Her eyes flashed angrily. "What of Apollo and Artemis?"

He ground his teeth at the mere mention of their names. "They hold the power of the sun and the moon. I can't destroy them."

"I can."

And thus she'd destroy the entire earth and all who lived here. It was why he couldn't free her. "I'm not worth the end of the world, Matera."

Her eyes burned him with her sincerity. "To me you are."

In that moment, he would have sold his soul to be able to hold her. "I love you, Mama."

"Nowhere near as much as I love you, m'gios."

M'gios. My son. He'd waited his entire life for someone to claim him. But as much as he wanted his mother, he wouldn't end the world for it.

Suddenly a cold wind whipped around him, tearing at his clothes and hair, yet not hurting him. The world around him faded as he found himself on unfamiliar ground. His mother's image flickered by his side. "This is Katateros.
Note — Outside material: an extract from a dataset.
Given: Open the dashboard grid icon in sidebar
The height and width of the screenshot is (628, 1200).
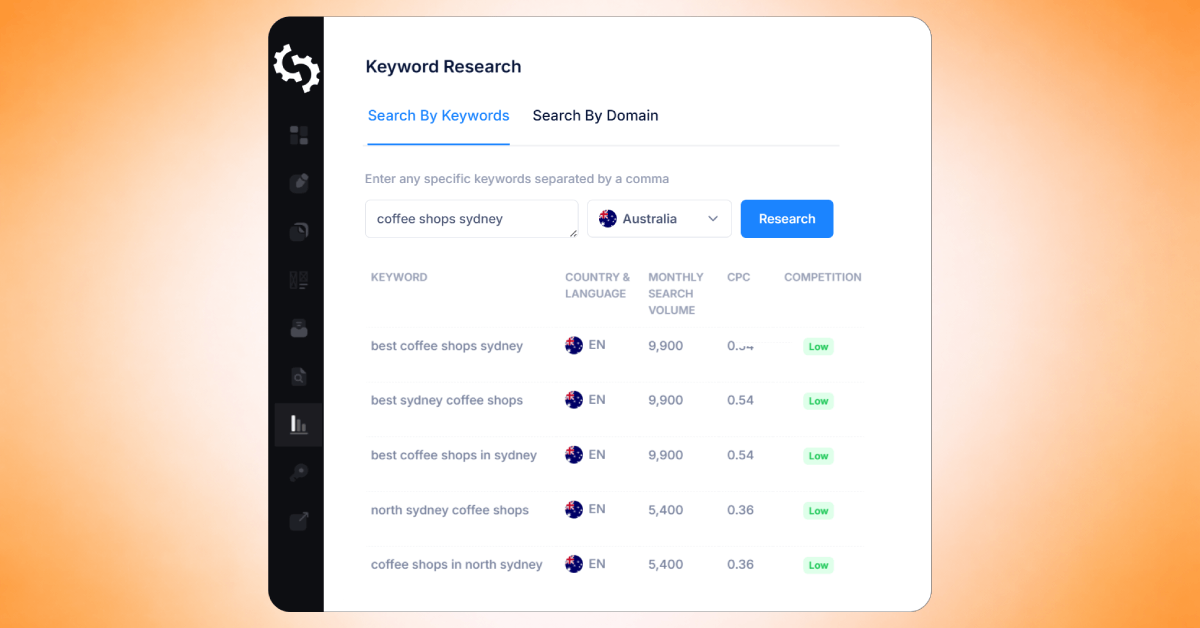Looking at the screenshot, I should [298, 135].
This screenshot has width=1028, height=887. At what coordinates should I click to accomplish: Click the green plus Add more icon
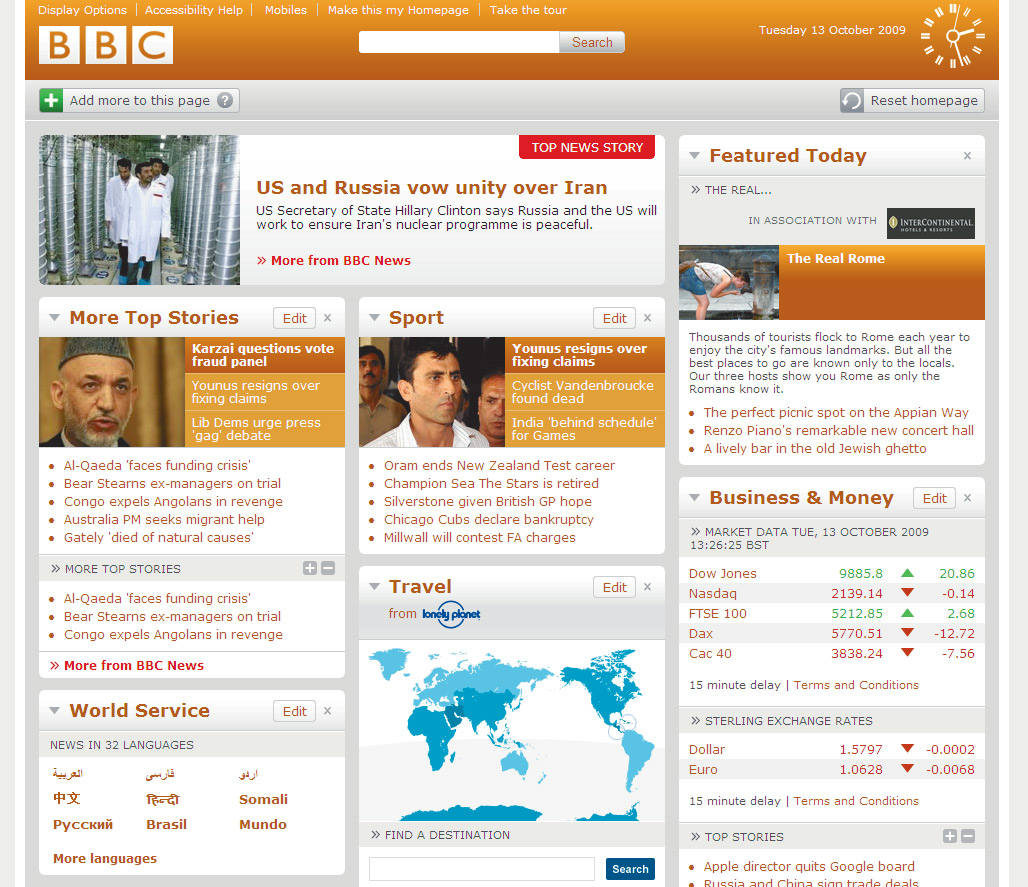tap(51, 100)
Your birthright."

He frowned at the pile of rubble. "It's in ruins."

She cast a sheepish look toward him. "I was a little upset when I came here."

A little?

"Close your eyes, Apostolos."

Trusting her completely, he did.

"Breathe in."

He took a deep breath and then he felt his mother inside him. Her powers merged with his and in the blink of an eye, the ruins reunited to form a beautiful palace of gold and black marble. His mother's presence pulled out of him.

"Welcome home, palatimos." Precious one.

The doors opened and as Acheron passed through them, his clothing changed. His hair grew long and black and a flowing robe fanned out behind him as he walked over the white marble floor. He paused at the sign of the sun that was pierced by three bolts of lightning.

His mother slowed as she noted him studying it. "The sun is my symbol and it represents the day. The silver of the lightning bolts is for the night. The bolt to the left is for me and the past, and the one on the right is your father and the future. Yours is the bolt in the middle that unites and binds the three of us together and stands for the present. That is the sign of the Talimosin and represents your dominion of the past, the present, and the future."

He frowned at the Atlantean word. "The Harbinger?"

She nodded. "You, Apostolos. You are the Talimosin. The final Fate of all. Your words are law and your wrath absolute. Be careful as you speak, for whatever you will, even in carelessness, will determine the fate of the person you're speaking to. It's a burden I would never have wished upon you. And it's one I hate those bitches for. But I can't undo what they've given you. No one can."

"What exactly are my powers?"

"I don't know. I took them from you and never looked at them for fear of exposing you to the others. I only know what Archon's daughters cursed you to. But you will learn them all in time. I only wish you'd come to me so that I could help you until you grow stronger."

"Matera-"

"I know." She held her hand up. "I respect you for being the man you are and I'm proud of you. However, should you get your fill of this world and change your mind, you know where I am."

He smiled at her.

"In the meantime, this is all yours now."

Acheron looked around at the statues and somehow he knew who each and every one of them were. As he approached the set of gold doors, he saw the image of his mother to the left and Archon to the right.

The doors opened and there he saw the remains of the gods where his mother had attacked them. They were frozen in the horror of their last moments.